Open monicabritton opened 4 years ago
That is strange, may I see a few example records from that file? Not sure what you meant with this:
When I run gffread with any combination of -w / -x / -y the transcript sequence is correct, and begins with "ATG"
Obviously -y cannot do that (since the output should be the translated sequence), but it looks like the "exons" are read correctly while CDS have a +1 offset at the beginning. Is it possible that all CDS features somehow have 1 instead of 0 in the "phase" column (8th column) in your file?

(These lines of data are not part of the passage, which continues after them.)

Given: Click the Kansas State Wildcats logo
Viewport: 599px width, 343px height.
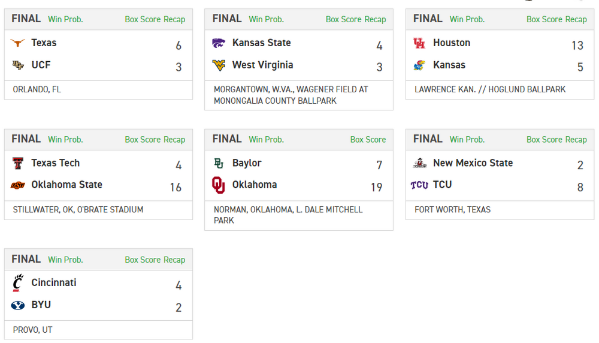Looking at the screenshot, I should coord(219,43).
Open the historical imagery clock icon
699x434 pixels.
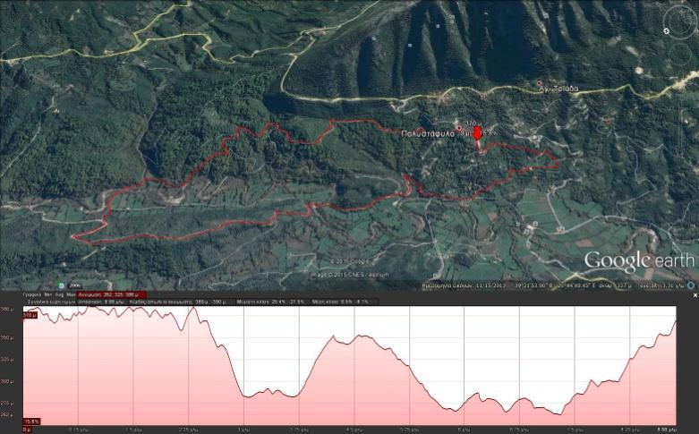click(x=61, y=285)
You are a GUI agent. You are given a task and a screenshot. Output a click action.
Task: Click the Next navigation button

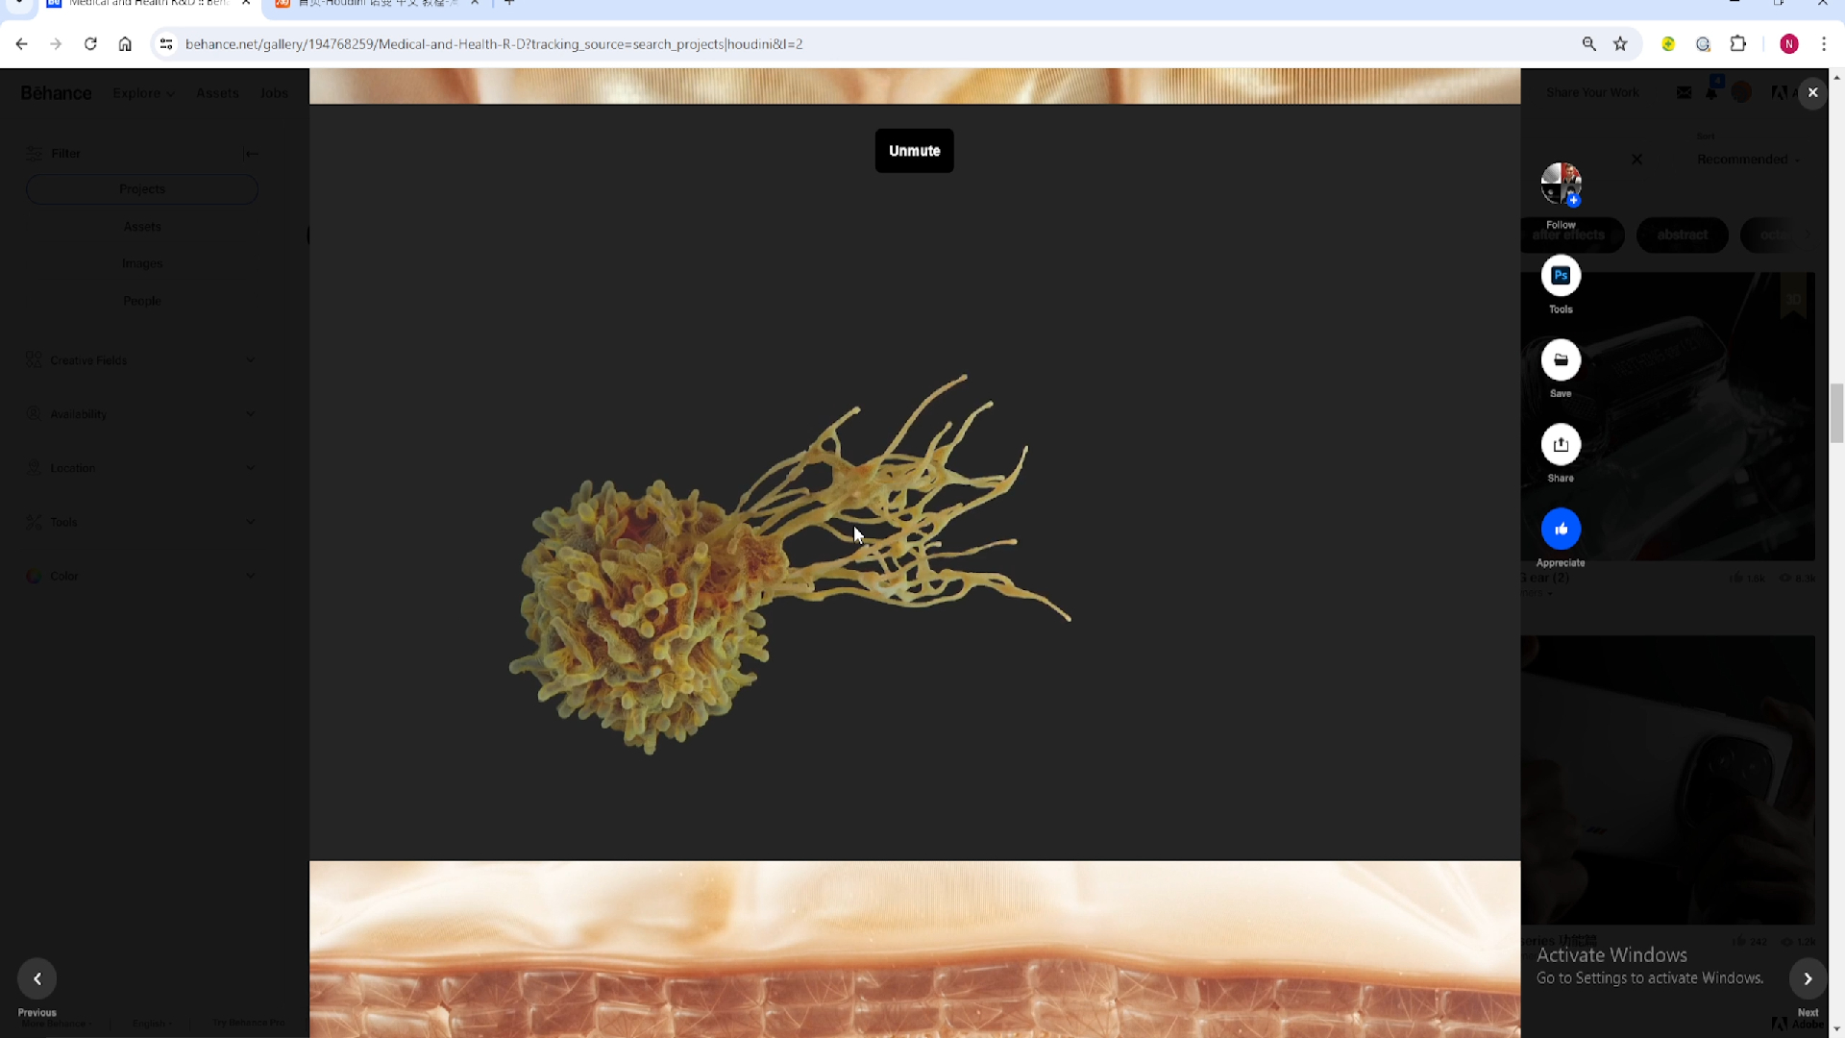(1808, 978)
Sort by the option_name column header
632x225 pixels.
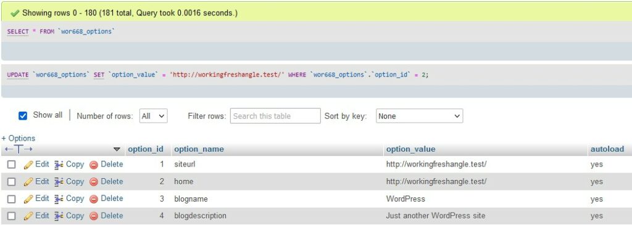[199, 149]
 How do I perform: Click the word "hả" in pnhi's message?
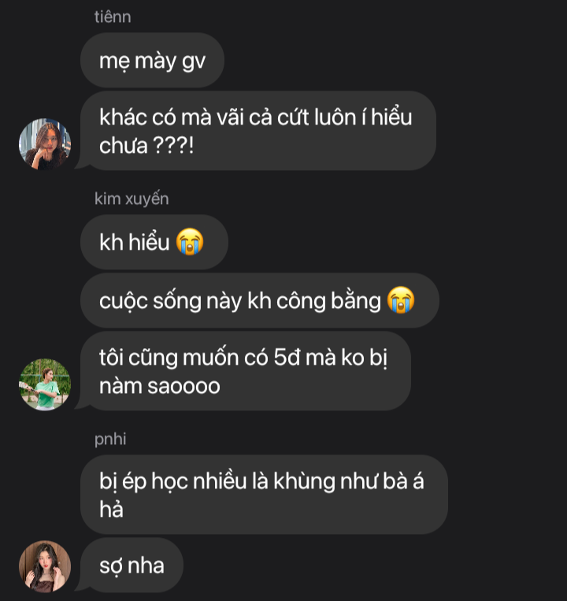coord(112,510)
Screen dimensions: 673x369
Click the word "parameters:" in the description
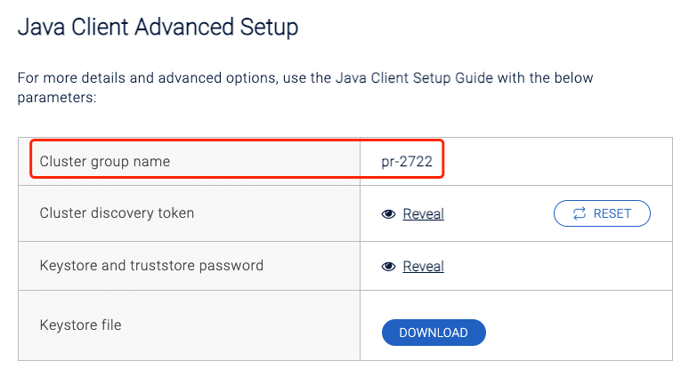click(55, 96)
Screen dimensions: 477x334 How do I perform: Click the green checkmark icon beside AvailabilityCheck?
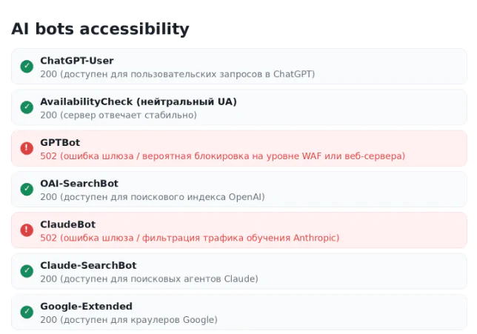coord(27,107)
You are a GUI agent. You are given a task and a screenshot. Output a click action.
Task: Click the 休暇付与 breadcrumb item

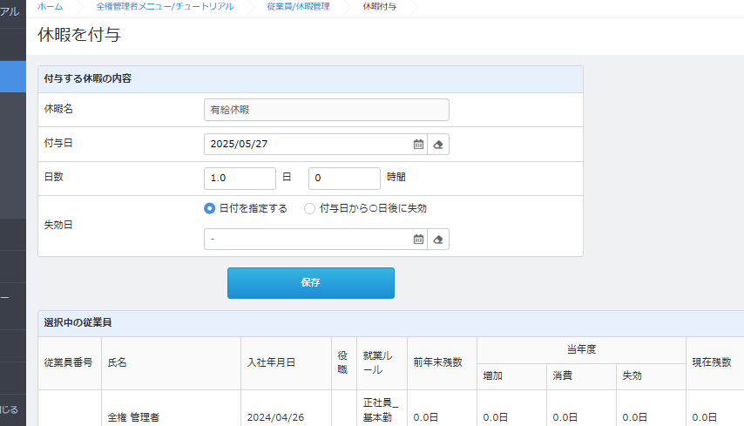379,7
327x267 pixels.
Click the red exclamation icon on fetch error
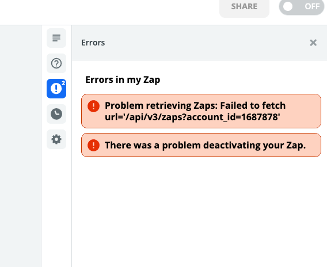93,106
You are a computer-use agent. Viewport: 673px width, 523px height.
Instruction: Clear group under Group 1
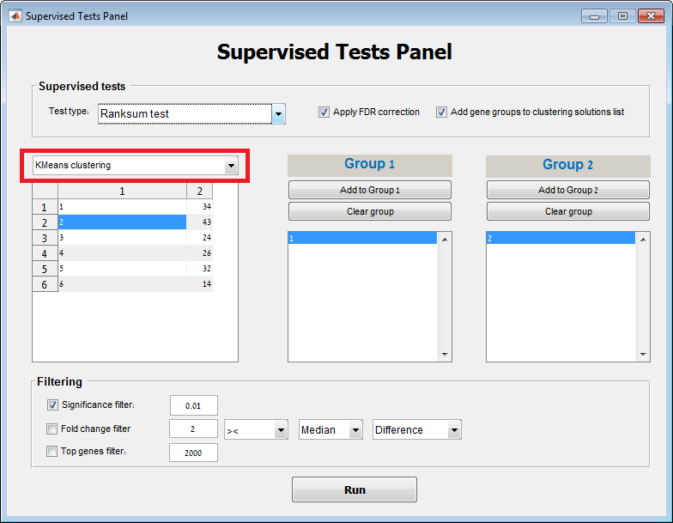369,211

I believe this is related to issue #21
I have a gff3 that only contains gene and CDS lines (no corresponding exon lines). When I run gffread with any combination of -w / -x / -y the transcript sequence is correct, and begins with "ATG", but each header includes "CDS=2-<#>" , and the corresponding CDS begins with "TG" so the protein translations are all incorrect. I am using the latest version, gffread-0.11.6.Linux_x86_64.
Using the info in #21 I was able to get the correct translations with this command: gffread input.gff3 -g genome.fasta -w - | seqmanip.pl -T > proteins.fasta
The fasta headers in proteins.fasta still include the (incorrect) "CDS=2-<#>" but the translations now start with M and I don't see any incorrect STOPs. So, the workaround works, but gffread should be revised.